Malachi Black
is the author of Indirect Light, recently published by Four Way Books, and Storm Toward Morning (Copper Canyon Press, 2014), a finalist for the Poetry Society of America's Norma Farber First Book Award and a selection for the Poetry Society of America's New American Poets Series (chosen by Ilya Kaminsky). Black is also the author of two limited-edition chapbooks: Quarantine (Argos Books, 2012) and Echolocation (Float Press, 2010). Black’s poems have appeared in the Academy of American Poets' Poem-a-Day series, AGNI, The American Poetry Review, The Baffler, The Believer, Boston Review, Harvard Review, The Iowa Review, The Los Angeles Review of Books, Narrative, The Paris Review, Ploughshares, and Poetry, among other journals, and in a number of anthologies, including Before the Door of God; Discoveries: New Writing from The Iowa Review; The Poet’s Quest for God; and A House Called Tomorrow: Fifty Years of Poetry.

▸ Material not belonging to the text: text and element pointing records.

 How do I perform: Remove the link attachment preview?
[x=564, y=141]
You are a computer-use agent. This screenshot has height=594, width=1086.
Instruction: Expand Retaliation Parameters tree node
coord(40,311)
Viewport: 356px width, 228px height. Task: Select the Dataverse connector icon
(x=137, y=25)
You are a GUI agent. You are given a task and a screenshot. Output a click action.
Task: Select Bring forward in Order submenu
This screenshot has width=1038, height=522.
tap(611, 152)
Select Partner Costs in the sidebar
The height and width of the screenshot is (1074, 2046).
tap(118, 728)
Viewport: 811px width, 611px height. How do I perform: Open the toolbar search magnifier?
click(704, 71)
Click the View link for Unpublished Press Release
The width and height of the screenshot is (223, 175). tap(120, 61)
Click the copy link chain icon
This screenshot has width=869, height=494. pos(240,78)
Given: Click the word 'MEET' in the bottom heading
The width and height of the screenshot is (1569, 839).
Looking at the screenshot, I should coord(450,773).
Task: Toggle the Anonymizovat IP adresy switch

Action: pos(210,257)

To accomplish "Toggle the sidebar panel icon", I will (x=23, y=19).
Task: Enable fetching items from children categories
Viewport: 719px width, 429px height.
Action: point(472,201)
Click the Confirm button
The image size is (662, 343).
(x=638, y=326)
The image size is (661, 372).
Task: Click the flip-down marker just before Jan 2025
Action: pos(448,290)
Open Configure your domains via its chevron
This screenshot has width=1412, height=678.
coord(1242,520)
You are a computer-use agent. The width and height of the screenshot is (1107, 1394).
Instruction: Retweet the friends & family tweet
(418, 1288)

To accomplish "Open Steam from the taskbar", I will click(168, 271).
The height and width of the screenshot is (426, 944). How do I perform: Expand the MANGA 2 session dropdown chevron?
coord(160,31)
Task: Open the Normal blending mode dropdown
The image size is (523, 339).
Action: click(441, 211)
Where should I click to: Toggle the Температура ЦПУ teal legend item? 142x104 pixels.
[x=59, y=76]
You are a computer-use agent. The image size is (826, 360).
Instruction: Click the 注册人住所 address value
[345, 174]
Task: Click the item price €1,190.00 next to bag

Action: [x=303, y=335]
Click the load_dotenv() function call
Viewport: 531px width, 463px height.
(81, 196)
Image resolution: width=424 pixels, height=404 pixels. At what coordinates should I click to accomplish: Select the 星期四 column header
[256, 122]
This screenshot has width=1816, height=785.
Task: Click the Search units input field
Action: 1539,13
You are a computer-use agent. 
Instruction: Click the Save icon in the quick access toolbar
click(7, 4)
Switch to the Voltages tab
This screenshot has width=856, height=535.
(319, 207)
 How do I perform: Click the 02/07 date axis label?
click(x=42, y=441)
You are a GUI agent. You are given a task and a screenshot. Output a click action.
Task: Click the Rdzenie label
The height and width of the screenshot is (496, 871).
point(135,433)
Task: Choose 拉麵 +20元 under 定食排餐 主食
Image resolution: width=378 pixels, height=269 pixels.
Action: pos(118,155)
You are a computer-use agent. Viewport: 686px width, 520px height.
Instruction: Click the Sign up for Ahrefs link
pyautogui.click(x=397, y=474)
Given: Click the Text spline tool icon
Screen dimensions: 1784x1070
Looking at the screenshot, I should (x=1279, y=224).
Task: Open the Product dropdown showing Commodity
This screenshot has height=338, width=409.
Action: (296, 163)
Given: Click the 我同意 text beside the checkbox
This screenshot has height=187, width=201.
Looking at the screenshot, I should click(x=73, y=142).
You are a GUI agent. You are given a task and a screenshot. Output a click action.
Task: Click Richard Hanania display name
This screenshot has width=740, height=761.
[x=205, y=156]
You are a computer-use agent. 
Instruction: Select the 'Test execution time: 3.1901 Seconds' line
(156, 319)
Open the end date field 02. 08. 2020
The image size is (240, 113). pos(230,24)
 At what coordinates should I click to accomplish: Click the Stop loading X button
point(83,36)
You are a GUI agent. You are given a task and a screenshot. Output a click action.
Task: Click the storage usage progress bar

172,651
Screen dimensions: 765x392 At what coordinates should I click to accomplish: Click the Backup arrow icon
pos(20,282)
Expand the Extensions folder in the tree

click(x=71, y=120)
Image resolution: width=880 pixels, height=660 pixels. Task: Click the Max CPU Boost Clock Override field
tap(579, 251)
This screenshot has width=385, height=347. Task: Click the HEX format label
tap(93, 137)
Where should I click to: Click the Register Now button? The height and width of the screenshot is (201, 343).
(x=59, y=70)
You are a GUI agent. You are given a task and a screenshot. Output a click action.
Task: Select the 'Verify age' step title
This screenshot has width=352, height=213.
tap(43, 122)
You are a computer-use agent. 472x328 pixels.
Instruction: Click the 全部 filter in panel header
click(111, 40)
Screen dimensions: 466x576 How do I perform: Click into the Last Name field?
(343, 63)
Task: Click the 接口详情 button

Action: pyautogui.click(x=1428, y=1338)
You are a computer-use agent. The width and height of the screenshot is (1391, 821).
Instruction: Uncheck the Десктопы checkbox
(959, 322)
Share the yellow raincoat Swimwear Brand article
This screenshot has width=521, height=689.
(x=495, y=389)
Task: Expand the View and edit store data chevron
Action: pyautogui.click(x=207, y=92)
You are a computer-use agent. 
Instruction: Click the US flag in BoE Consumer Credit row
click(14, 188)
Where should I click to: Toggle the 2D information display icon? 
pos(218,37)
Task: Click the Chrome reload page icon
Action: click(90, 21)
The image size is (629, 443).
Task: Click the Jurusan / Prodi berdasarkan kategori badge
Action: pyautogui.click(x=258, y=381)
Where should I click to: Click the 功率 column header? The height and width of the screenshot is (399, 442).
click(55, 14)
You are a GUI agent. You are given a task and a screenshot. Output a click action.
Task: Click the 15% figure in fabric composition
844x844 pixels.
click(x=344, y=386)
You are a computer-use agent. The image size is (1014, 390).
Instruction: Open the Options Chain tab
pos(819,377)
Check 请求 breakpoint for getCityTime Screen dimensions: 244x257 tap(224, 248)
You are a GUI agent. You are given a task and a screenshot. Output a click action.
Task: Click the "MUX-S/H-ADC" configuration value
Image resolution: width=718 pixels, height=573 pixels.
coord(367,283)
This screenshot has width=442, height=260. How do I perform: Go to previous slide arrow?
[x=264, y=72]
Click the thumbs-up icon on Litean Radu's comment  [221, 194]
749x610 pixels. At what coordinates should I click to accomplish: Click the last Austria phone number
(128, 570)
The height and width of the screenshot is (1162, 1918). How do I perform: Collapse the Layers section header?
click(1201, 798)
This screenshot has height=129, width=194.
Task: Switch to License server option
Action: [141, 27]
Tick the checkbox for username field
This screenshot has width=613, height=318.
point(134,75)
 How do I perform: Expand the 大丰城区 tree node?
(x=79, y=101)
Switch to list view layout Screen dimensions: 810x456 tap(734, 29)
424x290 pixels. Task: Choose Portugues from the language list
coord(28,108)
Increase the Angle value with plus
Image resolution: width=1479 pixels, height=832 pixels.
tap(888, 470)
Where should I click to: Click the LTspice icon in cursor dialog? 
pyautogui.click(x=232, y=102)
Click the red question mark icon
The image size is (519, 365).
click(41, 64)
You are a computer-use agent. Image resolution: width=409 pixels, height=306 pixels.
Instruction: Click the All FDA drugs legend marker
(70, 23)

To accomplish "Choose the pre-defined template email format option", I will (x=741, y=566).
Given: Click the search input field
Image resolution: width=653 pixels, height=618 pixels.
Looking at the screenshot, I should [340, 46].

Black was born in Boston, Massachusetts and raised in Morris County, New Jersey. He holds a B.A. from New York University, an M.F.A. from the University of Texas at Austin's Michener Center for Writers, and a Ph.D. in English with a Creative Writing emphasis from the University of Utah. A 2024-25 Fulbright U.S. Scholar to Lithuania, Black has also been the recipient fellowships and awards from the Amy Clampitt House, the Bread Loaf Writers’ Conference, Emory University, the Fine Arts Work Center in Provincetown, Hawthornden Castle, MacDowell, the National Endowment for the Arts, the Poetry Foundation (a 2009 Ruth Lilly Fellowship), the Sewanee Writers’ Conference, and Yaddo. Black was the subject of an Emerging Poet profile by Mark Jarman in American Poets: The Journal of the Academy of American Poets, and his work has several times been set to music and has been featured in exhibitions both in the U.S. and abroad, including recent and forthcoming translations into French, Italian, Dutch, Croatian, and Lithuanian. Black is an associate professor of English and Creative Writing at the University of San Diego and lives in California.